Les neuropathies périphériques : des avancées thérapeutiques significatives

Dans cette revue, nous détaillons les nouvelles thérapies ayant prouvé leur efficacité au cours des 12 derniers mois dans les neuropathies acquises et héréditaires. Nous rapportons notamment l’efficacité clinique de nouvelles générations d’agents thérapeutiques dans une neuropathie héréditaire fatale, la polyneuropathie amyloïde familiale (FAP).
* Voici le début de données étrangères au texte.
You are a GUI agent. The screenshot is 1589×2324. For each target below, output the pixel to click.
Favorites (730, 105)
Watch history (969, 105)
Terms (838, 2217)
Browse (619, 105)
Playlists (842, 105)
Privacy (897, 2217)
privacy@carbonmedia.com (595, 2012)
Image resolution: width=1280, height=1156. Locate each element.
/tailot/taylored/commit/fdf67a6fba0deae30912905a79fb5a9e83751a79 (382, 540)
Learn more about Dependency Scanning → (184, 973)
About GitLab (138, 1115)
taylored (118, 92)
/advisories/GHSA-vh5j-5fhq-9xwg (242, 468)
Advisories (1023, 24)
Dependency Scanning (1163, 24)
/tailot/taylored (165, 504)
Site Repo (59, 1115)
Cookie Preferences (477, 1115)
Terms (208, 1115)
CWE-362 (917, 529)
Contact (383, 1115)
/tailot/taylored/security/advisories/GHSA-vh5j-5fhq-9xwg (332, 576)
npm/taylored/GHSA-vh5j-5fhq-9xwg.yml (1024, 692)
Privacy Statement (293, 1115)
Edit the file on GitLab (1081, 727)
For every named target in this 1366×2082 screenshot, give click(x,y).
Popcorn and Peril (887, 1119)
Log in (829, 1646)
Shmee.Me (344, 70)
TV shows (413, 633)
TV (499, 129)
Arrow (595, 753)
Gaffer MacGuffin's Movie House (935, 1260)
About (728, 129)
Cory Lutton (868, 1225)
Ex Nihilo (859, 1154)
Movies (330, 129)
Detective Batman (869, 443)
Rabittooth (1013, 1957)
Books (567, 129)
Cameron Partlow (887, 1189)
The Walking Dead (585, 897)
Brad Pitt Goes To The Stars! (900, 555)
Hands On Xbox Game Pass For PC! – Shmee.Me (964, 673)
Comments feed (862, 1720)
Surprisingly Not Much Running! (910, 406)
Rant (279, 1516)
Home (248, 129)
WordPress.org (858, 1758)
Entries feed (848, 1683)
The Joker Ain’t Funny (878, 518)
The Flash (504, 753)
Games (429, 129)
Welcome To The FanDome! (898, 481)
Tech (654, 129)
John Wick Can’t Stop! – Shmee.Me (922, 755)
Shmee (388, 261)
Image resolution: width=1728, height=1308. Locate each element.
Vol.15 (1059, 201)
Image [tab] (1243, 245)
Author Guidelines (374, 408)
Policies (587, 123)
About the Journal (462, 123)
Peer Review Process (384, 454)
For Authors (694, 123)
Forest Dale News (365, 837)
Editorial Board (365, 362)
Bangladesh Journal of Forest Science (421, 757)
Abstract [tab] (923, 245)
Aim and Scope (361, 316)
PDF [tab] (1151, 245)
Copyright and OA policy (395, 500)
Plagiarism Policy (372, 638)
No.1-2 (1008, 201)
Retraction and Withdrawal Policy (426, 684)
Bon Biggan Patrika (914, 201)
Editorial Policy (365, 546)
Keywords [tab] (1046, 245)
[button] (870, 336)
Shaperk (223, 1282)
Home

Les polyradiculo­neuropathies inflammatoires démyélinisantes chroniques

Les polyradiculoneuropathies inflammatoires démyélinisantes chroniques (PIDC) sont des neuropathies démyélinisantes acquises appartenant au groupe des neuropathies auto-immunes. En l’absence de marqueur spécifique, leur diagnostic repose sur un faisceau d’arguments cliniques, biologiques, électrophysiologiques et évolutifs. Trois traitements ont démontré leur efficacité :
– les immunoglobulines intraveineuses (IgIV),
– les corticoïdes par voie orale,
– et les échanges plasmatiques.
Plus de 70 % des patients sont traités par IgIV périodiquement pendant des années.
Les immunoglobulines sous-cutanées (IgSC) ont été utilisées avec succès chez des patients atteints de syndrome d’immunodéficience primaire depuis plus de 25 ans. L’utilisation des IgSC permet de réduire les effets secondaires systémiques par rapport aux IgIV. Dans une étude prospective ouverte [1], la gravité et la fréquence des céphalées ainsi que les nausées ont été significativement réduites après IgSC par rapport aux IgIV. En outre, l’anémie hémolytique, un des effets indésirables des IgIVs, s’améliore, voire disparaît après le passage aux IgSC.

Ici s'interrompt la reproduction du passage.